Pour les entreprises ayant récemment repensé leurs espaces de travail, l’étude souligne des disparités importantes en matière d’implication des collaborateurs. En start-up, 65 % d’entre eux déclarent avoir été sollicités lors du réaménagement des locaux, alors que dans les grandes entreprises, seuls 29 % des salariés ont été impliqués.

 

QVT et management

L’enquête met en exergue une évolution sensible du management en 2019. ​70 % des salariés interrogés affirment ainsi que leur entreprise a adopté́ les nouveaux modes de travail​, dont les plus cités sont la démocratisation du télétravail et du flex-office. D’ailleurs, le Baromètre #QVT 2019 révèle que seuls 56 % des collaborateurs sont présents en moyenne cinq jours par semaine dans les locaux de leur entreprise.

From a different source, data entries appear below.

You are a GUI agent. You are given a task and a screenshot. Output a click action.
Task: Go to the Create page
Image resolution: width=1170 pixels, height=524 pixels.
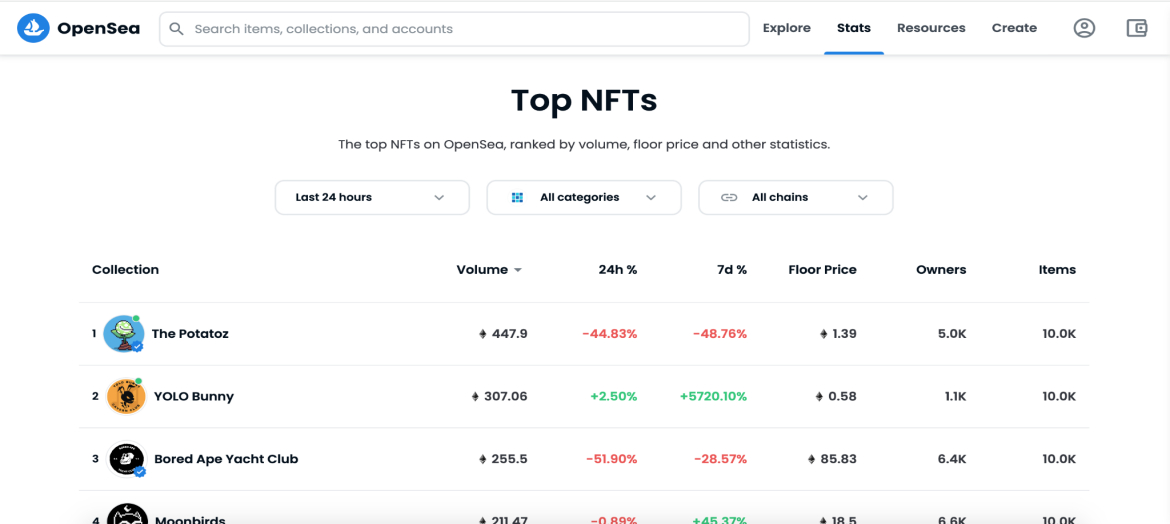tap(1014, 28)
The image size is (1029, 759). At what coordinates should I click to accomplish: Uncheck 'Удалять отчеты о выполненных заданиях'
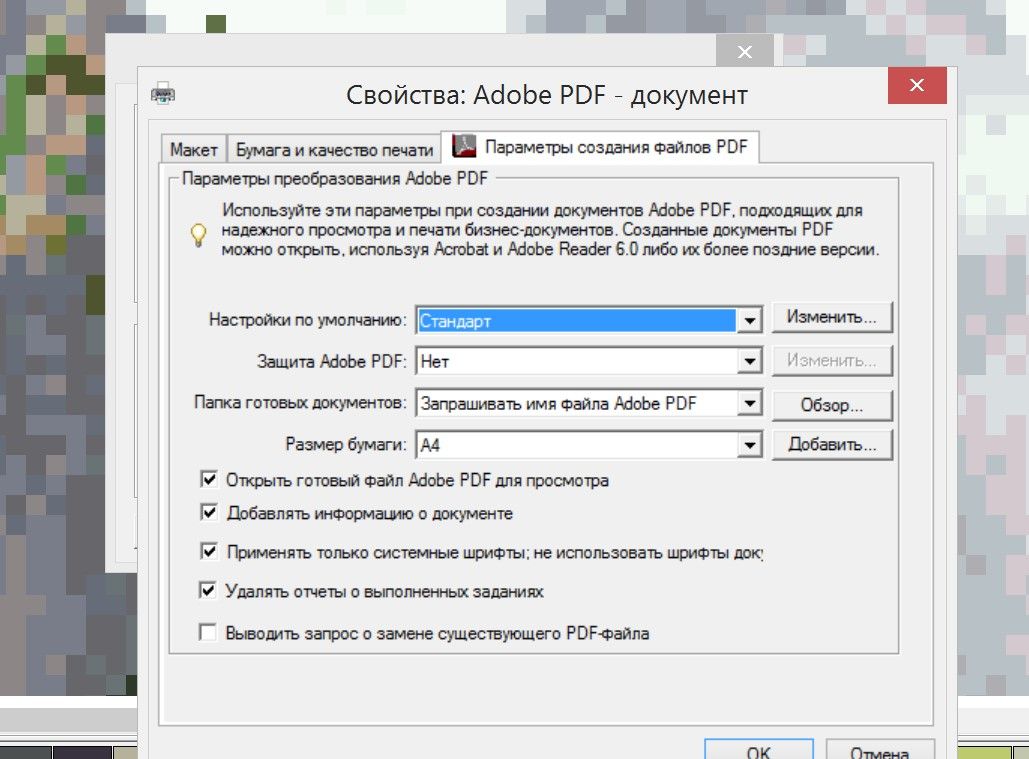(x=209, y=591)
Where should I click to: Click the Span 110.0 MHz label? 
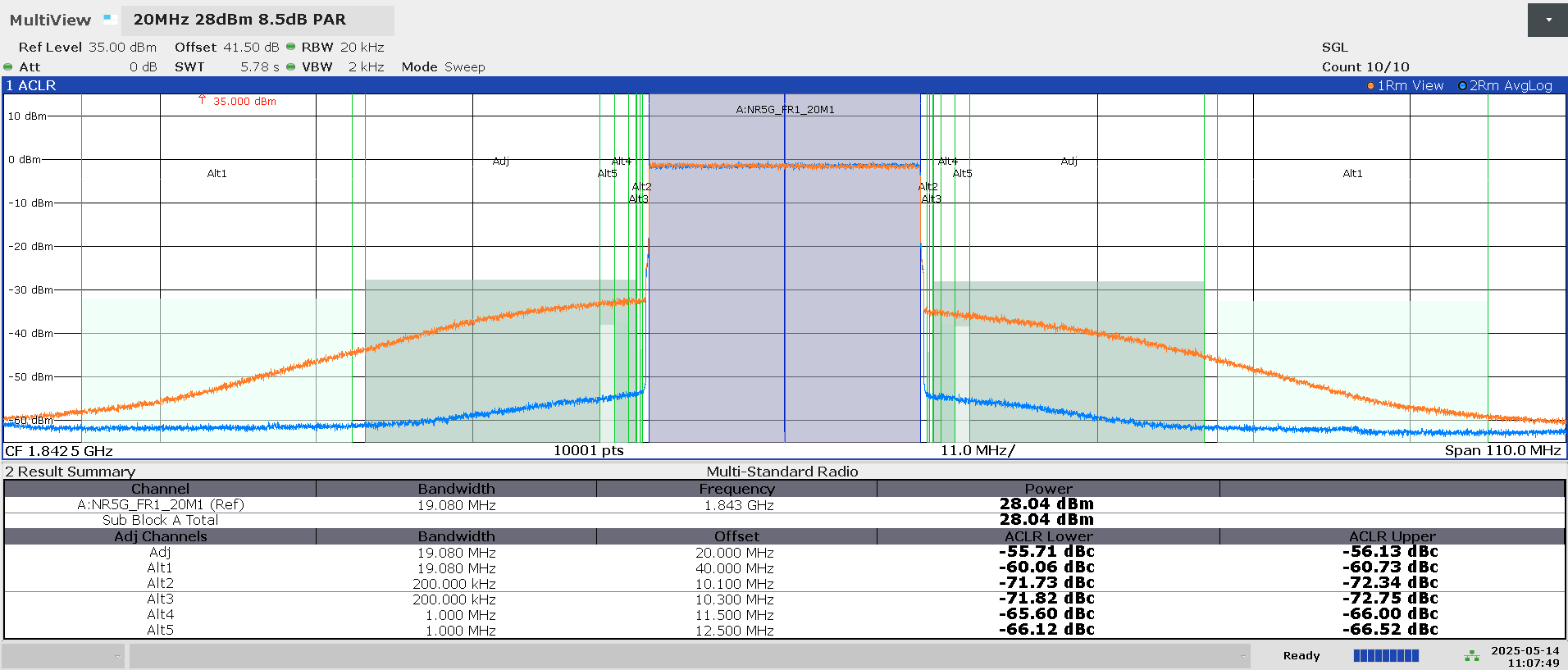pos(1502,450)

Dynamic Workplace et Speak & Act se sont également intéressés à la manière dont les collaborateurs travaillent en équipe. L’étude répertorie les quatre modes de collaboration les plus cités par les sondés : l’usage d’outils de travail collaboratifs et le brainstorming sont les modes de collaboration en équipe les plus répandus.

 

QVT et services

Alors que 88 % des salariés interrogés estiment qu’avoir des services (​conciergerie, cours de sport, envoi et réception de colis…) mis à disposition dans l’entreprise est favorable à leur bien-être, 60 % d’entre eux déclarent ne pas les utiliser fréquemment. Ici encore, le baromètre souligne une différence importante dans la satisfaction observée autour des services. Si 74 % des salariés de start-up se disent satisfaits des services dont ils disposent, en grande entreprise un collaborateur sur deux en est insatisfait.

 

« Les conclusions de notre Baromètre #QVT 2019 illustrent le véritable enjeu de la réflexion sur la qualité de vie au travail qui ne peut se satisfaire de discours de principes si la démarche ne s’inscrit pas dans une dynamique de coconstruction dans laquelle chaque partie prenante, du management aux salariés, s’engage. Cette politique requiert effectivement plusieurs séquences, allant du diagnostic préalable aux recommandations, de la mise en œuvre au suivi de celle-ci, qui ne peuvent aboutir à une collaboration optimisée qu’en lui consacrant les moyens et le temps nécessaires. La QVT doit dès lors s’ancrer véritablement dans les stratégies d’organisation pour libérer tout son potentiel avec un capital humain préservé par une expérience de travail améliorée et structurée par une marque employeur boostée ! »,​ conclut Niels-Anthony Tatem, fondateur de Speak & Act.